Friday, June 17, 2011

Wow life can throw you some crap sometimes.

It is impossible to think I started this blog so long ago and do so little writing in it. I am a self-confessed 'starter but non finisher' of tasks, especially tasks like writing journals or blogging. I have two blogs. I had been planning to start a third to chronicle my teaching career and may still do that (my teaching career is still new - only 6 months old) so it may still be salvagable, but as a first year teacher I *know* that it's been so hectic I probably wouldn't have kept that up either.

My last post was in Jan, when life was pretty normal...I had just received notice of a job and was waiting for my teacher registration to come in...then I spent a relatively normal month hanging out with my kids on the school holidays.

On 4 Feb I started my new job...it was a Friday. I came home from work exhilerated but exhausted, looking forward to movie night with my kids. The weather was wet, the rain was falling sideways and N (9) and G (11) and I went outside to play in it, but it was cold too so we came indoors, made some hot chocolate and got warm. I ordered pizza, picked up O (4), picked up the pizza arrived home to find Doug had brought me flowers to celebrate my first day in my new career. We are watching our movie as a family, munching on some pizza and the rain becomes torrential, smashing against the windows.

The power went out (this happens in storms, no biggie) so Doug goes outside and flips off the transformer cause that's the kind of man he is (worried that a surge when it comes back on will fry the electrics.) We are just talking about finding the candles, because it's not yet dark, when the light fixtures start dripping water onto the wedding photos on the coffee table. I go to get a towel from the bathroom while Doug goes to get a pot and as I walk by N's room am shocked to see his light downlights are not dripping, they are pouring water onto the floor and bed like a tap. Oh hell!

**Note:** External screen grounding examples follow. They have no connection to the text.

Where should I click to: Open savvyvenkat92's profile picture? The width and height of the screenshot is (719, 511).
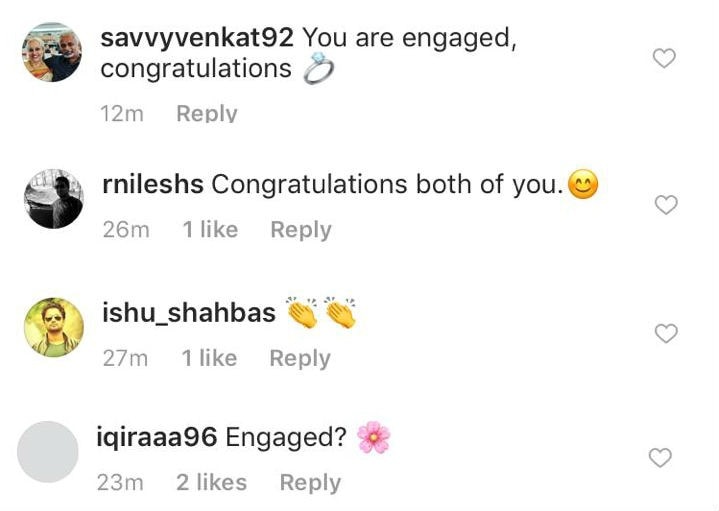(52, 52)
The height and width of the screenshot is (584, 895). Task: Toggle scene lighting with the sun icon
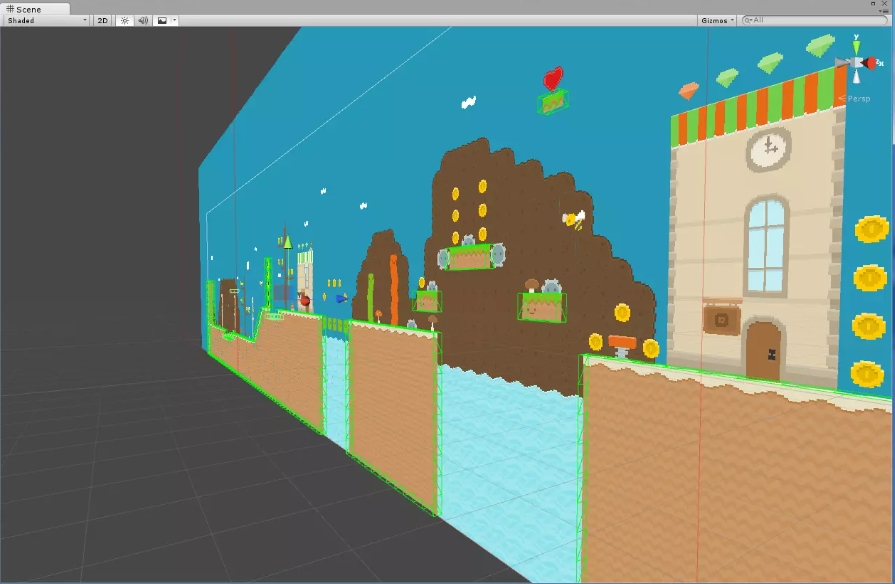[x=125, y=20]
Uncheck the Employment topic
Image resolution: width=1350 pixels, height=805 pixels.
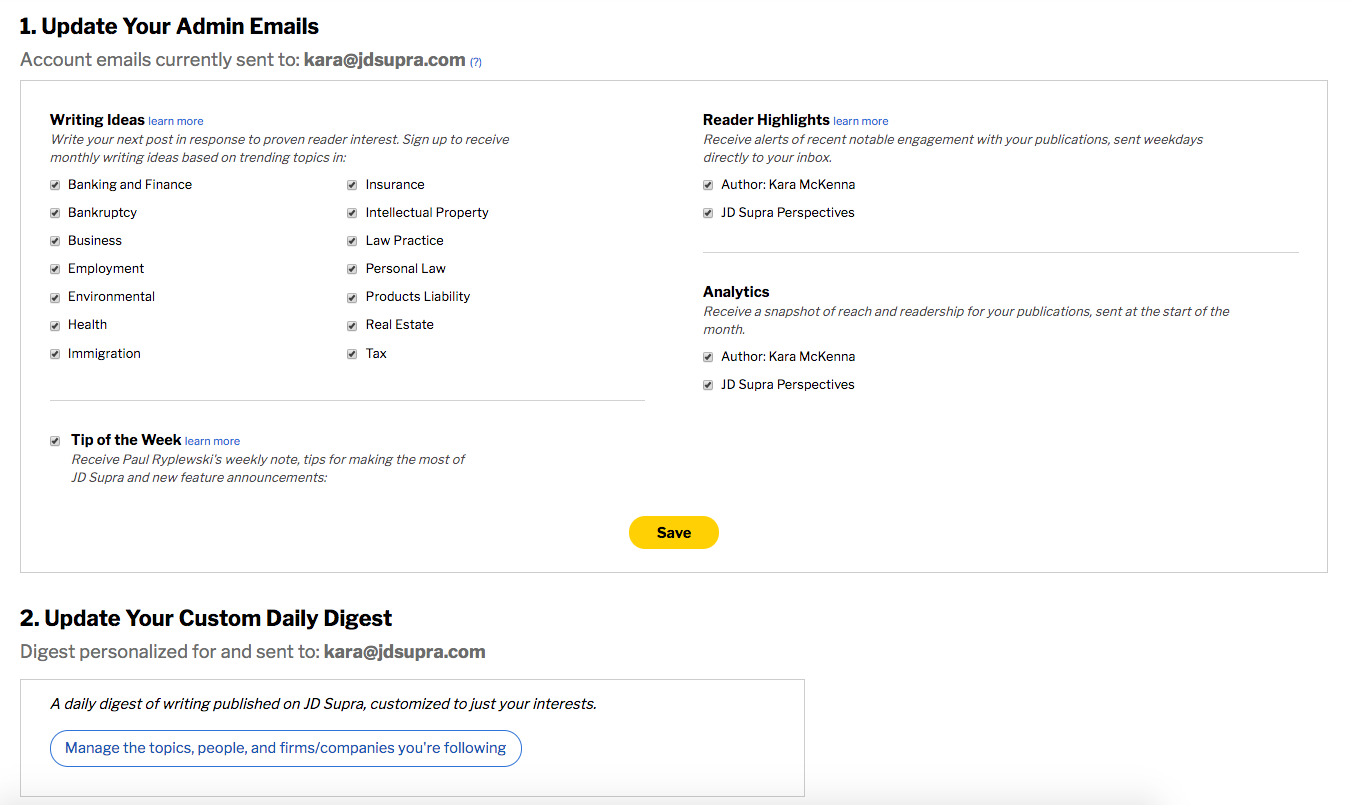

Run around like a maniac, pick up the bed, pots under drips, then note our bedroom light is also dripping, though slowly. I say to N, "it looks like you'll be sleeping in G's room tonight, head over to S&S's house and ask to borrow their air mattress. I take a minute to light a candle and go to the loo and while I am sitting there I hear this *pwoofing* sound...sort of like the sound you hear if you drop a big paperback book (big as in wide and long pages but not thick so that it bangs) and as it hits the carpet you hear this whooshing sound as the air escapes from underneath, but louder...I go to see what the kids have done now in the dark, only to find the whooshing sound of air was not from a book, but from the plasterboard of N's ceiling hitting the carpet...his entire ceiling collapsed.

Cue panic...actually cue "get the kids safely out of the house". I ring Steve and tell him to keep N there, I go with G and O to pack up a bag and sleeping bags to take to Soph and Steve's (our best friends who luckily last year bought the house 4 doors down from us. As we are walking through the dining area (open plan living), the entire loungeroom ceiling collapses, taking part of the kitchen ceiling with it...as we were under it when it collapsed and barely got out of the way in time I was in survival mode...passed both kids over the kitchen bench to Doug and got out of there. I can' t remember who I was on the phone with at which times, but we spent the night at Neisha's, then moved in with Soph and Steve until insurance could sort us out...which took 4 months. By some miracle, Doug thought to move the car out of the garage, because low and behold, when we came back to the house later the garage ceiling had also collapsed.

Most of our other friends and colleagues, and most of Sophie's and Steve's friends and colleagues did the "I don't know how you can bear living with friends, (or having friends live with you, depending on which side of the friendship you are on) it must be so hard." And it was hard, for both families, but we got through it, we don't hate each other (though I have noticed we've kept a healthy distance from each other since we moved back into our place a few weeks ago, just to recover and readjust and because we love each other and are closer in some ways because of the situation.

My own personal experience was hard for me to live with. I am not used to having to look out for me and to not have time or energy to help others when they need it. But with trying to keep body and soul together living in someone else's home, dealing with what had happened to our own house, starting a new job different to anything I had ever done before, the kids starting back at school etc I just didn't have any energy for that...almost 5 months later I still don't feel that I have that energy for self-recovery let alone supporting others around me, but the eternal optimist in me says I do and I will...someday soon.